Given exercise 1 => Select every line of the listing that contains the string "width", treating uppercase and lowercase as different.

Re: [PATCH RFC 04/12] kernel/user: Allow user::locked_vm to be usable for iommufd

Alex Williamson <alex.williamson@xxxxxxxxxx> · Thu, 24 Mar 2022 14:40:15 -0600

On Tue, 22 Mar 2022 13:15:21 -0300
Jason Gunthorpe via iommu <iommu@xxxxxxxxxxxxxxxxxxxxxxxxxx> wrote:

> On Tue, Mar 22, 2022 at 09:29:23AM -0600, Alex Williamson wrote:
> 
> > I'm still picking my way through the series, but the later compat
> > interface doesn't mention this difference as an outstanding issue.
> > Doesn't this difference need to be accounted in how libvirt manages VM
> > resource limits?    
> 
> AFACIT, no, but it should be checked.
> 
> > AIUI libvirt uses some form of prlimit(2) to set process locked
> > memory limits.  
> 
> Yes, and ulimit does work fully. prlimit adjusts the value:
> 
> int do_prlimit(struct task_struct *tsk, unsigned int resource,
> 		struct rlimit *new_rlim, struct rlimit *old_rlim)
> {
> 	rlim = tsk->signal->rlim + resource;
> [..]
> 		if (new_rlim)
> 			*rlim = *new_rlim;
> 
> Which vfio reads back here:
> 
> drivers/vfio/vfio_iommu_type1.c:        unsigned long pfn, limit = rlimit(RLIMIT_MEMLOCK) >> PAGE_SHIFT;
> drivers/vfio/vfio_iommu_type1.c:        unsigned long limit = rlimit(RLIMIT_MEMLOCK) >> PAGE_SHIFT;
> 
> And iommufd does the same read back:
> 
> 	lock_limit =
> 		task_rlimit(pages->source_task, RLIMIT_MEMLOCK) >> PAGE_SHIFT;
> 	npages = pages->npinned - pages->last_npinned;
> 	do {
> 		cur_pages = atomic_long_read(&pages->source_user->locked_vm);
> 		new_pages = cur_pages + npages;
> 		if (new_pages > lock_limit)
> 			return -ENOMEM;
> 	} while (atomic_long_cmpxchg(&pages->source_user->locked_vm, cur_pages,
> 				     new_pages) != cur_pages);
> 
> So it does work essentially the same.

Well, except for the part about vfio updating mm->locked_vm and iommufd
updating user->locked_vm, a per-process counter versus a per-user
counter.  prlimit specifically sets process resource limits, which get
reflected in task_rlimit.

For example, let's say a user has two 4GB VMs and they're hot-adding
vfio devices to each of them, so libvirt needs to dynamically modify
the locked memory limit for each VM.  AIUI, libvirt would look at the
VM size and call prlimit to set that value.  If libvirt does this to
both VMs, then each has a task_rlimit of 4GB.  In vfio we add pinned
pages to mm->locked_vm, so this works well.  In the iommufd loop above,
we're comparing a per-task/process limit to a per-user counter.  So I'm
a bit lost how both VMs can pin their pages here.

Provided entries =>
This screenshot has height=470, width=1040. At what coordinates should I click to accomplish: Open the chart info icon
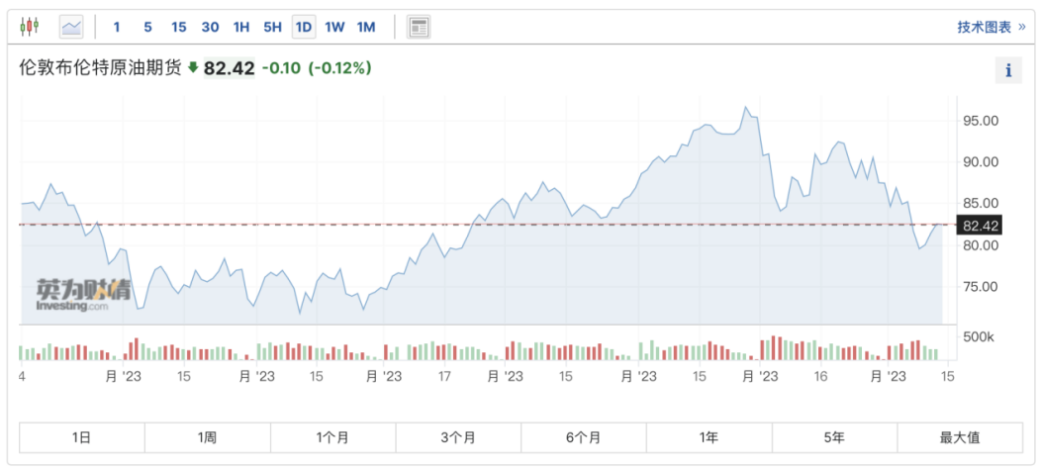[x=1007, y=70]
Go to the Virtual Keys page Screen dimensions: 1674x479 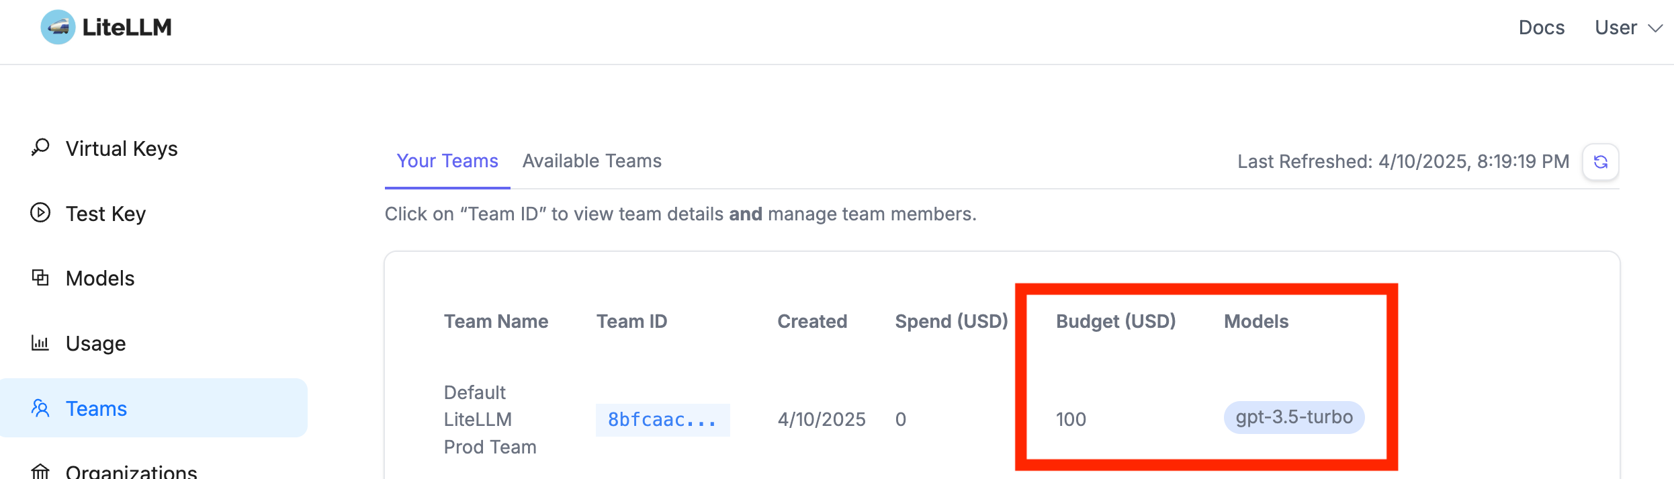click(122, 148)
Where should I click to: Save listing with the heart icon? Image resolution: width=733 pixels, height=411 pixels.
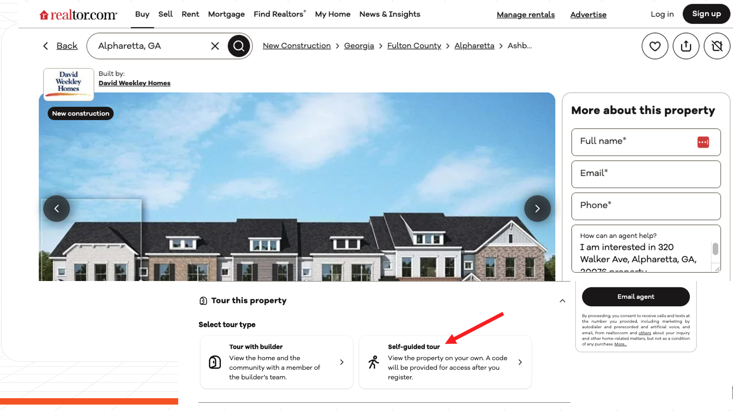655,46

Given exercise 2 => Pick up the mailing-list reply about locked memory accounting in iommufd and continue it from its last sentence.

Expected answer 1 =>
This screenshot has height=470, width=1040. At what coordinates should I click to accomplish: Open the chart info icon
Where should I click to: Save listing with the heart icon? Image resolution: width=733 pixels, height=411 pixels.

Expected answer 2 =>
Am I missing some assumption about how libvirt users prlimit or
sandboxes users?

> The difference is more subtle, iouring/etc puts the charge in the user
> so it is additive with things like iouring and additively spans all
> the users processes.
> 
> However vfio is accounting only per-process and only for itself - no
> other subsystem uses locked as the charge variable for DMA pins.
> 
> The user visible difference will be that a limit X that worked with
> VFIO may start to fail after a kernel upgrade as the charge accounting
> is now cross user and additive with things like iommufd.

And that's exactly the concern.

> This whole area is a bit peculiar (eg mlock itself works differently),
> IMHO, but with most of the places doing pins voting to use
> user->locked_vm as the charge it seems the right path in today's
> kernel.

The philosophy of whether it's ultimately a better choice for the
kernel aside, if userspace breaks because we're accounting in a
per-user pool rather than a per-process pool, then our compatibility
layer ain't so transparent.

> Ceratinly having qemu concurrently using three different subsystems
> (vfio, rdma, iouring) issuing FOLL_LONGTERM and all accounting for
> RLIMIT_MEMLOCK differently cannot be sane or correct.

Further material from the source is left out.